### Exercise details
From first line to last, retype the data exactly.

# # # # # # #

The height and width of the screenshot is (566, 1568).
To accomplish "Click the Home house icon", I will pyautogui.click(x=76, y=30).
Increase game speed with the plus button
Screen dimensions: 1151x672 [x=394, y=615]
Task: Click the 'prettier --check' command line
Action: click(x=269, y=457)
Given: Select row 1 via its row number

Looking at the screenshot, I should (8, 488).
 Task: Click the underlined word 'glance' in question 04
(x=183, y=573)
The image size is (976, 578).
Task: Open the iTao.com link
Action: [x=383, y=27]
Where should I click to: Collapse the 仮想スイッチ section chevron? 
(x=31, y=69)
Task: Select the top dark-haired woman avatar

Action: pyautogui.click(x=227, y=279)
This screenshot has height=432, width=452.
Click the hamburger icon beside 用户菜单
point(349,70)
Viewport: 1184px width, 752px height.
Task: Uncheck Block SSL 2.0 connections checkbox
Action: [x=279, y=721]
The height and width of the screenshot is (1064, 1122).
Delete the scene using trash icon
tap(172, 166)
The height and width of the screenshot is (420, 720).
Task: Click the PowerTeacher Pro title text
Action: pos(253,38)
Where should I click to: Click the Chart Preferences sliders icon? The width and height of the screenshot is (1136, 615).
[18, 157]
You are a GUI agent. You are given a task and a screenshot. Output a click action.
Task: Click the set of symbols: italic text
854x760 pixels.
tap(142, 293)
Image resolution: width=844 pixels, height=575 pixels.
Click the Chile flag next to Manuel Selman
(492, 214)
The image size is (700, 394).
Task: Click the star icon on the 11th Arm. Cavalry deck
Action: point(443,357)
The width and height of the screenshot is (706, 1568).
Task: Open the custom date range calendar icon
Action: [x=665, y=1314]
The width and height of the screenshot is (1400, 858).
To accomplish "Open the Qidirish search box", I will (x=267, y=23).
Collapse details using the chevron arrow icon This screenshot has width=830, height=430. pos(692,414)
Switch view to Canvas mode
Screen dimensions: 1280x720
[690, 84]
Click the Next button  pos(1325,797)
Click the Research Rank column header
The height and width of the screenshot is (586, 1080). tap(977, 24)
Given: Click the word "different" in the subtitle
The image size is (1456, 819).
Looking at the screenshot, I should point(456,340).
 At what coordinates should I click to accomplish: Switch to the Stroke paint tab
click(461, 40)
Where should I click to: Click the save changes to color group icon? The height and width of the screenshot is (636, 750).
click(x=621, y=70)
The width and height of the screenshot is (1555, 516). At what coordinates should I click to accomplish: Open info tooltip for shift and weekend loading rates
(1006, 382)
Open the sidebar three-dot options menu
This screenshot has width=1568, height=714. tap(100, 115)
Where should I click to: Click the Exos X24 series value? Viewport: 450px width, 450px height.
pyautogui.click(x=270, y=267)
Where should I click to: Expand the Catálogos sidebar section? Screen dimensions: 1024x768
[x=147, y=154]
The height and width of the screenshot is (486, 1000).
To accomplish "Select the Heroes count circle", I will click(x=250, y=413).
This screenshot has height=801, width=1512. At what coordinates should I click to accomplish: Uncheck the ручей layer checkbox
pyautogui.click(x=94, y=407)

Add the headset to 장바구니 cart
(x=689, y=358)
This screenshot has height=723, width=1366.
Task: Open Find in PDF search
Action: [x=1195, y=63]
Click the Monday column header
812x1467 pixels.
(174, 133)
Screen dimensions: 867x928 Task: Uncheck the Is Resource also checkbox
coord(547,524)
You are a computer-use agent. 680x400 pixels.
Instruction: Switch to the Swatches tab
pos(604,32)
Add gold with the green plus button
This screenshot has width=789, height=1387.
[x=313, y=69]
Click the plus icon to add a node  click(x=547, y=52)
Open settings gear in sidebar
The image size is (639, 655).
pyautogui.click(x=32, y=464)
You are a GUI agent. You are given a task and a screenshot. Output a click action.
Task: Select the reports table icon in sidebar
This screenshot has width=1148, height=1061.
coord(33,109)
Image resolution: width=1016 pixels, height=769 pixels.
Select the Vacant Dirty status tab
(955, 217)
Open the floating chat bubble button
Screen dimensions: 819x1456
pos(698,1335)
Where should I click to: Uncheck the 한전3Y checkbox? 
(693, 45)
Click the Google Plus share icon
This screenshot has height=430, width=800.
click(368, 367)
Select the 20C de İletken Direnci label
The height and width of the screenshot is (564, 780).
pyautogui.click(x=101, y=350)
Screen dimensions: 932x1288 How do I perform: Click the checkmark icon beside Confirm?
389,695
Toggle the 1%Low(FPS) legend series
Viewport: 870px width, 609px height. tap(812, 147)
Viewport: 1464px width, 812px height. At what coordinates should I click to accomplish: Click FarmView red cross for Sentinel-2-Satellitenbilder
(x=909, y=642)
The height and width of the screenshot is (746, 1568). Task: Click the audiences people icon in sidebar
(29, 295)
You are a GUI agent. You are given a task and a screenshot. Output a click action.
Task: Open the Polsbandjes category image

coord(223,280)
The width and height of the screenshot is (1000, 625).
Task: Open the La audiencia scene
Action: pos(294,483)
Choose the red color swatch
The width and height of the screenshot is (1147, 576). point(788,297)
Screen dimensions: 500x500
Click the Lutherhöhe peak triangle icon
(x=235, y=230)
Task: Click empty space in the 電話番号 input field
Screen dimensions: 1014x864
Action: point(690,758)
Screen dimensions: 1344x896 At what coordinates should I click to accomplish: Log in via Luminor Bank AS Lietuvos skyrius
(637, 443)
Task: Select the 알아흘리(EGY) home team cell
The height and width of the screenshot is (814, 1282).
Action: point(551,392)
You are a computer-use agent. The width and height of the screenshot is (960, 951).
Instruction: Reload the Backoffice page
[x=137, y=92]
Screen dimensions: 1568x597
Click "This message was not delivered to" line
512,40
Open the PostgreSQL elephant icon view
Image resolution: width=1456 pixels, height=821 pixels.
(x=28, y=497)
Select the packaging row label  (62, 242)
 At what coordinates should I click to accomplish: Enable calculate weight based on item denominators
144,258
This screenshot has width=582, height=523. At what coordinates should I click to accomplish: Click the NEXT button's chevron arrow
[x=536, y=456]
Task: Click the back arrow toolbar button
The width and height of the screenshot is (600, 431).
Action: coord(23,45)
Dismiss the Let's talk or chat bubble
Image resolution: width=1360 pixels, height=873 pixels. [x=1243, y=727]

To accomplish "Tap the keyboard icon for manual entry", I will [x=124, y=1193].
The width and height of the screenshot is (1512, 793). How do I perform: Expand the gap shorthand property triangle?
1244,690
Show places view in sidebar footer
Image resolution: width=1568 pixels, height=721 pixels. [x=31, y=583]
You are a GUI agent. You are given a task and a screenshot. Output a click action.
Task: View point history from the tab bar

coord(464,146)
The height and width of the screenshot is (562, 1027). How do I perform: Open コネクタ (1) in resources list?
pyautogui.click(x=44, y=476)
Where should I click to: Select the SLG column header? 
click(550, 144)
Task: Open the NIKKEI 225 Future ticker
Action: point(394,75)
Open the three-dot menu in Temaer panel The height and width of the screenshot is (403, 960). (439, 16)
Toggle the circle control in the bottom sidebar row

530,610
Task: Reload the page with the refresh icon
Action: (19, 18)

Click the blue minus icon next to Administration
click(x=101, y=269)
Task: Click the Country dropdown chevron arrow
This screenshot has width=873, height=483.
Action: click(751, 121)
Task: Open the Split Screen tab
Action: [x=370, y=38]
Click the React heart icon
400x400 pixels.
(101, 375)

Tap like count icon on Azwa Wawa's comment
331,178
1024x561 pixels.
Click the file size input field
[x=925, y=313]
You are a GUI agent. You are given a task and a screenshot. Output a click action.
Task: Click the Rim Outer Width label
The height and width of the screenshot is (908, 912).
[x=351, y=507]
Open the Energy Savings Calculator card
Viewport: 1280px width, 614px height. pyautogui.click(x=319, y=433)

# # # # # # #

### Answer space
The height and width of the screenshot is (566, 1568).
To accomplish "Click the Home house icon", I will pyautogui.click(x=76, y=30).
Increase game speed with the plus button
Screen dimensions: 1151x672 [x=394, y=615]
Task: Click the 'prettier --check' command line
Action: click(x=269, y=457)
Given: Select row 1 via its row number

Looking at the screenshot, I should (8, 488).
 Task: Click the underlined word 'glance' in question 04
(x=183, y=573)
The image size is (976, 578).
Task: Open the iTao.com link
Action: [x=383, y=27]
Where should I click to: Collapse the 仮想スイッチ section chevron? 
(x=31, y=69)
Task: Select the top dark-haired woman avatar

Action: pyautogui.click(x=227, y=279)
This screenshot has height=432, width=452.
Click the hamburger icon beside 用户菜单
point(349,70)
Viewport: 1184px width, 752px height.
Task: Uncheck Block SSL 2.0 connections checkbox
Action: [x=279, y=721]
The height and width of the screenshot is (1064, 1122).
Delete the scene using trash icon
tap(172, 166)
The height and width of the screenshot is (420, 720).
Task: Click the PowerTeacher Pro title text
Action: pos(253,38)
Where should I click to: Click the Chart Preferences sliders icon? The width and height of the screenshot is (1136, 615).
[18, 157]
You are a GUI agent. You are given a task and a screenshot. Output a click action.
Task: Click the set of symbols: italic text
854x760 pixels.
tap(142, 293)
Image resolution: width=844 pixels, height=575 pixels.
Click the Chile flag next to Manuel Selman
(492, 214)
The image size is (700, 394).
Task: Click the star icon on the 11th Arm. Cavalry deck
Action: point(443,357)
The width and height of the screenshot is (706, 1568).
Task: Open the custom date range calendar icon
Action: [x=665, y=1314]
The width and height of the screenshot is (1400, 858).
To accomplish "Open the Qidirish search box", I will (x=267, y=23).
Collapse details using the chevron arrow icon This screenshot has width=830, height=430. pos(692,414)
Switch view to Canvas mode
Screen dimensions: 1280x720
[690, 84]
Click the Next button  pos(1325,797)
Click the Research Rank column header
The height and width of the screenshot is (586, 1080). tap(977, 24)
Given: Click the word "different" in the subtitle
The image size is (1456, 819).
Looking at the screenshot, I should point(456,340).
 At what coordinates should I click to accomplish: Switch to the Stroke paint tab
click(461, 40)
Where should I click to: Click the save changes to color group icon? The height and width of the screenshot is (636, 750).
click(x=621, y=70)
The width and height of the screenshot is (1555, 516). At what coordinates should I click to accomplish: Open info tooltip for shift and weekend loading rates
(1006, 382)
Open the sidebar three-dot options menu
This screenshot has width=1568, height=714. tap(100, 115)
Where should I click to: Click the Exos X24 series value? Viewport: 450px width, 450px height.
pyautogui.click(x=270, y=267)
Where should I click to: Expand the Catálogos sidebar section? Screen dimensions: 1024x768
[x=147, y=154]
The height and width of the screenshot is (486, 1000).
To accomplish "Select the Heroes count circle", I will click(x=250, y=413).
This screenshot has height=801, width=1512. At what coordinates should I click to accomplish: Uncheck the ручей layer checkbox
pyautogui.click(x=94, y=407)

Add the headset to 장바구니 cart
(x=689, y=358)
This screenshot has height=723, width=1366.
Task: Open Find in PDF search
Action: [x=1195, y=63]
Click the Monday column header
812x1467 pixels.
(174, 133)
Screen dimensions: 867x928 Task: Uncheck the Is Resource also checkbox
coord(547,524)
You are a computer-use agent. 680x400 pixels.
Instruction: Switch to the Swatches tab
pos(604,32)
Add gold with the green plus button
This screenshot has width=789, height=1387.
[x=313, y=69]
Click the plus icon to add a node  click(x=547, y=52)
Open settings gear in sidebar
The image size is (639, 655).
pyautogui.click(x=32, y=464)
You are a GUI agent. You are given a task and a screenshot. Output a click action.
Task: Select the reports table icon in sidebar
This screenshot has width=1148, height=1061.
coord(33,109)
Image resolution: width=1016 pixels, height=769 pixels.
Select the Vacant Dirty status tab
(955, 217)
Open the floating chat bubble button
Screen dimensions: 819x1456
pos(698,1335)
Where should I click to: Uncheck the 한전3Y checkbox? 
(693, 45)
Click the Google Plus share icon
This screenshot has height=430, width=800.
click(368, 367)
Select the 20C de İletken Direnci label
The height and width of the screenshot is (564, 780).
pyautogui.click(x=101, y=350)
Screen dimensions: 932x1288 How do I perform: Click the checkmark icon beside Confirm?
389,695
Toggle the 1%Low(FPS) legend series
Viewport: 870px width, 609px height. tap(812, 147)
Viewport: 1464px width, 812px height. At what coordinates should I click to accomplish: Click FarmView red cross for Sentinel-2-Satellitenbilder
(x=909, y=642)
The height and width of the screenshot is (746, 1568). Task: Click the audiences people icon in sidebar
(29, 295)
You are a GUI agent. You are given a task and a screenshot. Output a click action.
Task: Open the Polsbandjes category image

coord(223,280)
The width and height of the screenshot is (1000, 625).
Task: Open the La audiencia scene
Action: pos(294,483)
Choose the red color swatch
The width and height of the screenshot is (1147, 576). point(788,297)
Screen dimensions: 500x500
Click the Lutherhöhe peak triangle icon
(x=235, y=230)
Task: Click empty space in the 電話番号 input field
Screen dimensions: 1014x864
Action: point(690,758)
Screen dimensions: 1344x896 At what coordinates should I click to accomplish: Log in via Luminor Bank AS Lietuvos skyrius
(637, 443)
Task: Select the 알아흘리(EGY) home team cell
The height and width of the screenshot is (814, 1282).
Action: point(551,392)
You are a computer-use agent. The width and height of the screenshot is (960, 951).
Instruction: Reload the Backoffice page
[x=137, y=92]
Screen dimensions: 1568x597
Click "This message was not delivered to" line
512,40
Open the PostgreSQL elephant icon view
Image resolution: width=1456 pixels, height=821 pixels.
(x=28, y=497)
Select the packaging row label  (62, 242)
 At what coordinates should I click to accomplish: Enable calculate weight based on item denominators
144,258
This screenshot has width=582, height=523. At what coordinates should I click to accomplish: Click the NEXT button's chevron arrow
[x=536, y=456]
Task: Click the back arrow toolbar button
The width and height of the screenshot is (600, 431).
Action: coord(23,45)
Dismiss the Let's talk or chat bubble
Image resolution: width=1360 pixels, height=873 pixels. [x=1243, y=727]

To accomplish "Tap the keyboard icon for manual entry", I will [x=124, y=1193].
The width and height of the screenshot is (1512, 793). How do I perform: Expand the gap shorthand property triangle?
1244,690
Show places view in sidebar footer
Image resolution: width=1568 pixels, height=721 pixels. [x=31, y=583]
You are a GUI agent. You are given a task and a screenshot. Output a click action.
Task: View point history from the tab bar

coord(464,146)
The height and width of the screenshot is (562, 1027). How do I perform: Open コネクタ (1) in resources list?
pyautogui.click(x=44, y=476)
Where should I click to: Select the SLG column header? 
click(550, 144)
Task: Open the NIKKEI 225 Future ticker
Action: point(394,75)
Open the three-dot menu in Temaer panel The height and width of the screenshot is (403, 960). (439, 16)
Toggle the circle control in the bottom sidebar row

530,610
Task: Reload the page with the refresh icon
Action: (19, 18)

Click the blue minus icon next to Administration
click(x=101, y=269)
Task: Click the Country dropdown chevron arrow
This screenshot has width=873, height=483.
Action: click(751, 121)
Task: Open the Split Screen tab
Action: [x=370, y=38]
Click the React heart icon
400x400 pixels.
(101, 375)

Tap like count icon on Azwa Wawa's comment
331,178
1024x561 pixels.
Click the file size input field
[x=925, y=313]
You are a GUI agent. You are given a task and a screenshot. Output a click action.
Task: Click the Rim Outer Width label
The height and width of the screenshot is (908, 912).
[x=351, y=507]
Open the Energy Savings Calculator card
Viewport: 1280px width, 614px height. pyautogui.click(x=319, y=433)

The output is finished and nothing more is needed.